Don’t miss our exclusive video with Uday Rao on how a destination resort interacts with its surroundings.
You’ve said that of all the places in the world you’ve lived and worked, Bali is the place where you feel you belong. What attracts you the most about Balinese culture?
Family is first, community is first, work, everything else is secondary. When you work and live in that environment, it starts to change the way you think. That way of life resonated with me more than anywhere else in the world.
Does that change how you operate the properties?
Ceremonies are by far the number-one priority for Balinese. When a ceremony comes into play then that’s what they focus on. It’s challenging for us being in the industry because then you have to work around that. I need to change the schedules and if we can accommodate people, they move mountains for you.
The Four Seasons resorts in Bali are very well integrated into their natural landscapes. How are they also connected to the local community?
All of the staff is from Bali and surrounding villages, except for three of us. We have community practices to help the local village such as buying handicrafts like woodwork or batik painting. All of that goes back into the community.

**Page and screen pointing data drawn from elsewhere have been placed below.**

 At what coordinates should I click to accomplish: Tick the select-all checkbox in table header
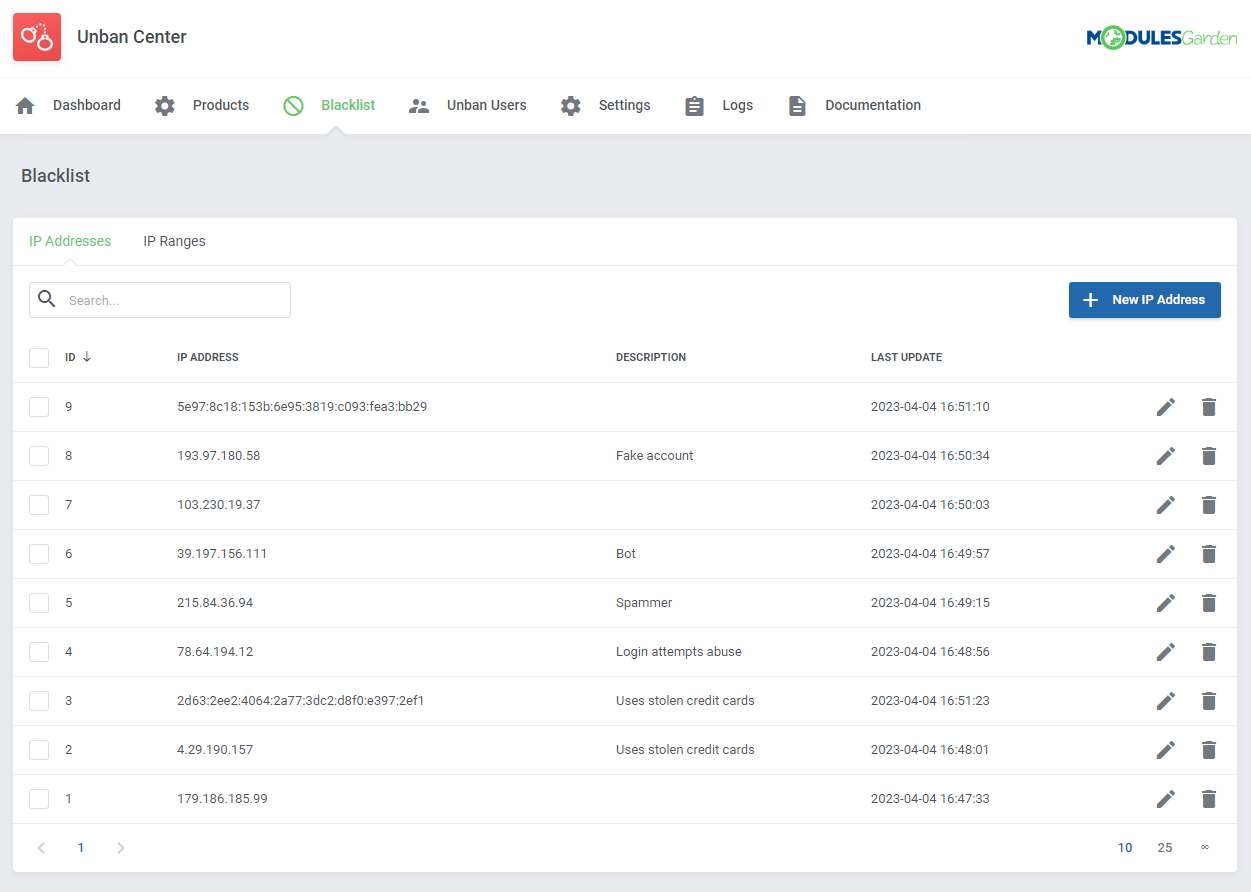pos(39,357)
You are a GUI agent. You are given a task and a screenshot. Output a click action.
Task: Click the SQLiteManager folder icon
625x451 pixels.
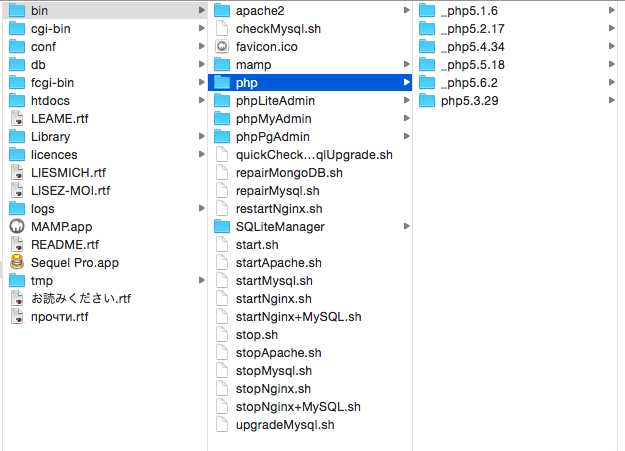222,227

Is the training all done on location?
All in-house, yes. Fortunately for us many of the staff have been there for 12, 13 years. The turnover is very low. Our employees are happy and we are a top resort that everybody wants to be associated with.
What do you tell young people who want to enter into the hospitality field?
It’s a lifestyle. If you’re looking a Monday to Friday job or are in it for the money, this is not the industry for you to join. You must really be passionate about it, you must really love taking care of guests, and you must be able to deal with multiple personalities that you encounter every day.
How do you define the concept of “hospitality?”
For me it’s all about creating a special moment for somebody. It’s a very selfless job and that’s what I love about it.